If you are using carbamazepine for chronic (long term) cancer pain, talk with your doctor or nurse about taking your pain medicines on a regular schedule to keep it from worsening. If you wait until the pain is bad, it takes more medicine to get it under control. If pain comes back between doses, talk to your cancer team about changing your medicine or adding an extra one for “breakthrough” pain. Most cancer pain can be controlled. Keep your doctor or nurse informed about how well your pain medicines are working and any side effects you are having. Your cancer team may need to adjust your medicines several times before they find the medicines that work best for you.
Don’t stop taking carbamazepine suddenly if you are taking it to prevent seizures, since seizures may occur in some cases. Your doctor will talk with you about tapering down gradually over a few weeks.
Your doctor may check your eyes before you start this drug, and check them regularly while you take it. Carbamazepine can cause changes in the way the eyes move, and it can cause blurred or double vision in some people.
Carbamazepine may interfere with pregnancy tests and thyroid tests.
Possible side effects
You will probably not have most of the following side effects, but if you have any talk to your doctor or nurse. They can help you understand the side effects and cope with them.

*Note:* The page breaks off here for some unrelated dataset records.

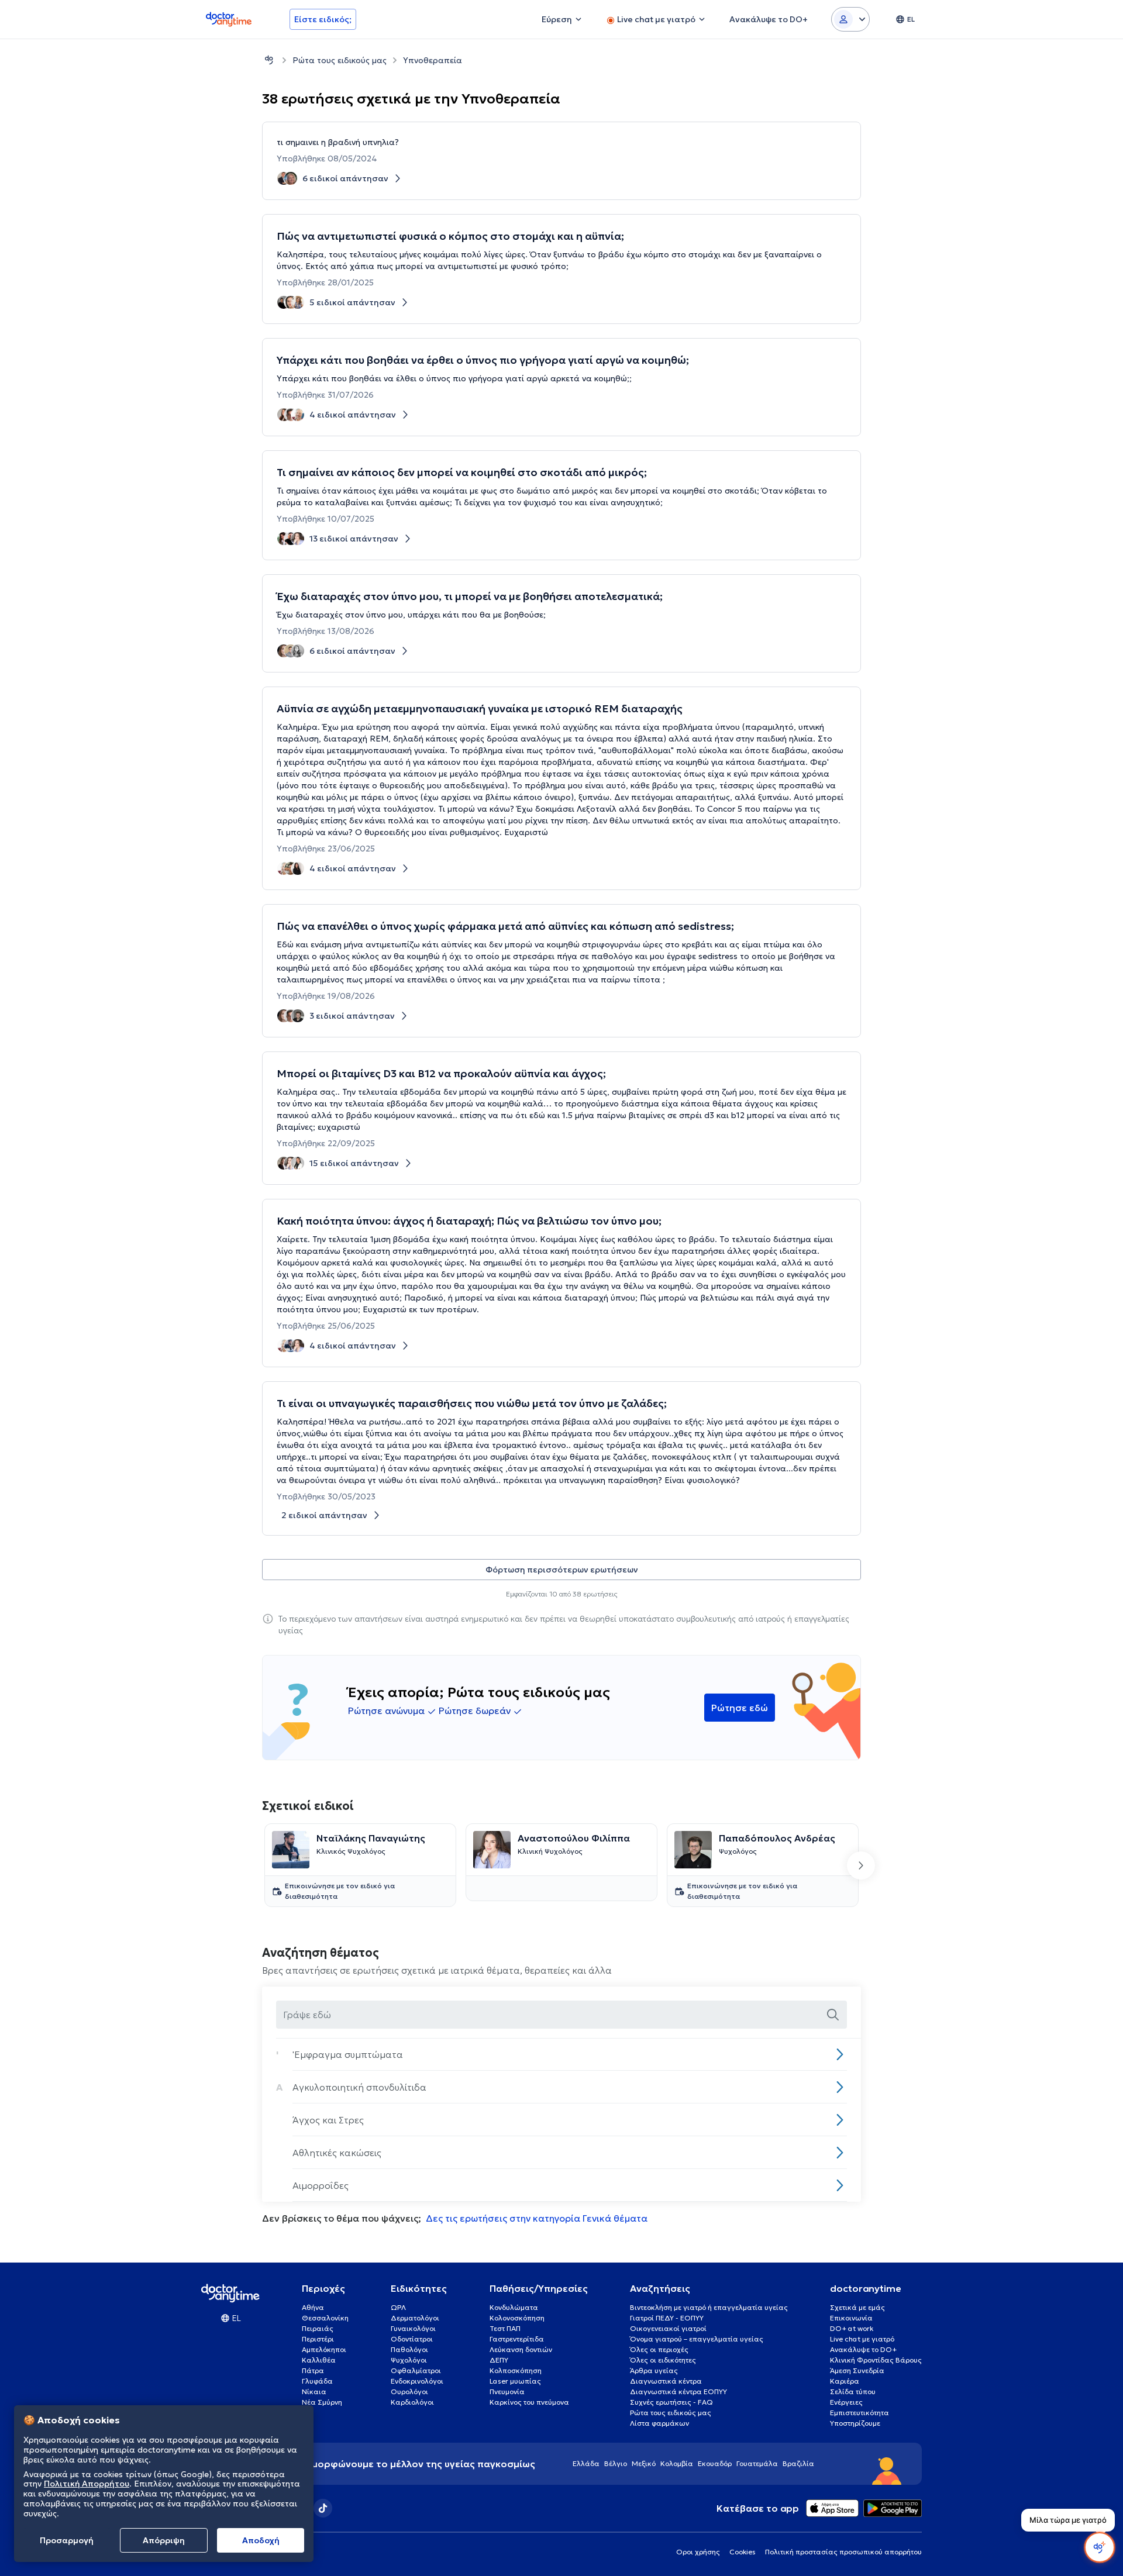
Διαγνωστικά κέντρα (666, 2381)
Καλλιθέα (319, 2360)
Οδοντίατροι (412, 2338)
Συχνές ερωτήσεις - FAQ (671, 2402)
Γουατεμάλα (757, 2463)
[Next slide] (861, 1865)
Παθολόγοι (409, 2349)
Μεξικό (644, 2463)
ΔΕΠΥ (499, 2360)
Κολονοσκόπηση (517, 2317)
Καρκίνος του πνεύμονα (529, 2402)
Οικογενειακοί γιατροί (668, 2328)
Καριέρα (844, 2381)
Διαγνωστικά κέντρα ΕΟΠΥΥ (678, 2391)
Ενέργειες (846, 2402)
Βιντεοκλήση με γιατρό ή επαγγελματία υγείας (709, 2307)
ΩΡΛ (398, 2307)
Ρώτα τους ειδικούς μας (339, 60)
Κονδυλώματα (514, 2307)
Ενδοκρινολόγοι (417, 2381)
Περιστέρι (318, 2338)
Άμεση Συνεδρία (857, 2370)
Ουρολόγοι (409, 2391)
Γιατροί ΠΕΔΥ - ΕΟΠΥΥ (667, 2317)
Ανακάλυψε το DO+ (863, 2349)
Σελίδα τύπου (853, 2391)
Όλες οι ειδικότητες (663, 2360)
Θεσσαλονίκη (325, 2317)
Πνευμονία (507, 2391)
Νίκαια (314, 2391)
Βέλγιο (615, 2463)
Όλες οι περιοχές (659, 2349)
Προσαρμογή (67, 2540)
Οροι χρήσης (698, 2551)
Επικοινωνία (851, 2317)
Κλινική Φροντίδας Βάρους (876, 2360)
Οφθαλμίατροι (416, 2370)
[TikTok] (323, 2508)
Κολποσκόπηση (516, 2370)
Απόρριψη (164, 2540)
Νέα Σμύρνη (322, 2402)
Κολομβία (676, 2463)
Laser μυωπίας (515, 2381)
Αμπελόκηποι (324, 2349)
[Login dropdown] (850, 19)
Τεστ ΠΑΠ (505, 2328)
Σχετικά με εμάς (857, 2307)
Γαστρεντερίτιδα (517, 2338)
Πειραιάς (317, 2328)
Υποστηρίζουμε (855, 2423)
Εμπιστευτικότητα (859, 2412)
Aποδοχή (261, 2540)
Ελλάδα (586, 2463)
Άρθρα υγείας (654, 2370)
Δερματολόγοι (415, 2317)
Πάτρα (313, 2370)
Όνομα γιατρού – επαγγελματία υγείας (696, 2338)
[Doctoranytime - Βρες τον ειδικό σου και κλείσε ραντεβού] (269, 60)
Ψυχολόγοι (409, 2360)
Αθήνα (313, 2307)
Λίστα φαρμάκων (659, 2423)
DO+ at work (851, 2328)
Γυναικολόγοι (413, 2328)
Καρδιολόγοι (412, 2402)
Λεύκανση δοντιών (521, 2349)
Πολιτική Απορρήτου (86, 2484)
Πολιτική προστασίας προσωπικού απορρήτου (843, 2551)
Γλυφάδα (317, 2381)
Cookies (742, 2551)
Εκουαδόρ (715, 2463)
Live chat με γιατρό (862, 2338)
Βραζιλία (798, 2463)
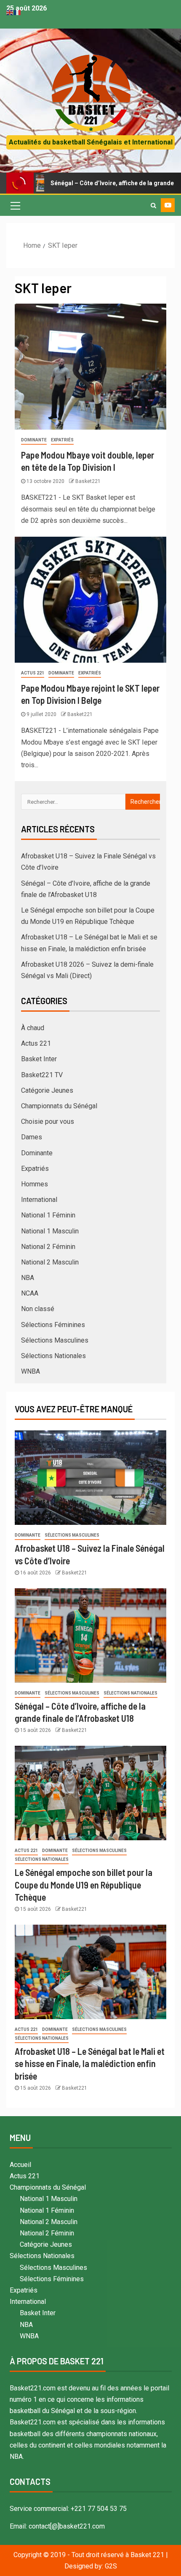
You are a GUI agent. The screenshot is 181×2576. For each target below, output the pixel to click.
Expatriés (62, 440)
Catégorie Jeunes (47, 1090)
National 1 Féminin (48, 1215)
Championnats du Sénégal (59, 1106)
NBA (27, 1278)
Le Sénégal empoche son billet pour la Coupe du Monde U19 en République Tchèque (83, 1884)
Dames (31, 1137)
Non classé (37, 1309)
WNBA (30, 1371)
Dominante (34, 440)
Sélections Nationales (53, 1356)
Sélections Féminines (53, 1325)
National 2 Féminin (48, 1247)
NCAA (29, 1293)
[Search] (153, 205)
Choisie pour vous (47, 1121)
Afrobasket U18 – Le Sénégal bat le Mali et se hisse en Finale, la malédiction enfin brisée (90, 2063)
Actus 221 (32, 673)
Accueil (20, 2165)
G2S (111, 2566)
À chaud (32, 1028)
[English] (10, 12)
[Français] (17, 12)
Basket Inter (39, 1059)
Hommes (34, 1184)
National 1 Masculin (50, 1231)
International (39, 1200)
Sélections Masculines (54, 1340)
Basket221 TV (42, 1075)
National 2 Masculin (50, 1262)
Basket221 (88, 481)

- Abnormal lab tests of the liver
- Liver damage
- Blurred or double vision
- Increased sensitivity to sun (easy to sunburn)
- Skin welts*
- Trouble urinating
- Fever, chills
- Low white blood cell counts with higher risk of infection*
- Low platelet counts with an increased risk of bleeding*
- Low red blood cell counts (anemia) with dizziness, shortness of breath, weakness
- Low sodium levels in the body, with vomiting, headache, weakness, seizures
- Aching muscles and joints
- Serious skin rash with flu-like symptoms, fever, swollen glands*
- Suicidal thoughts or actions*
- Abnormal heart rhythms such as heart block
- Death from severe skin reaction or low blood counts (aplastic anemia and agranulocytosis)
*See “Precautions” section for more detailed information.
There are other side effects not listed above that can also occur in some patients. Tell your doctor or nurse if you develop these or any other problems.
Yes – first approved before 1984 (FDA cannot verify dates of drugs approved before 1984).
Disclaimer: This information does not cover all possible uses, actions, precautions, side effects, or interactions. It is not intended as medical advice, and should not be relied upon as a substitute for talking with your doctor, who is familiar with your medical needs.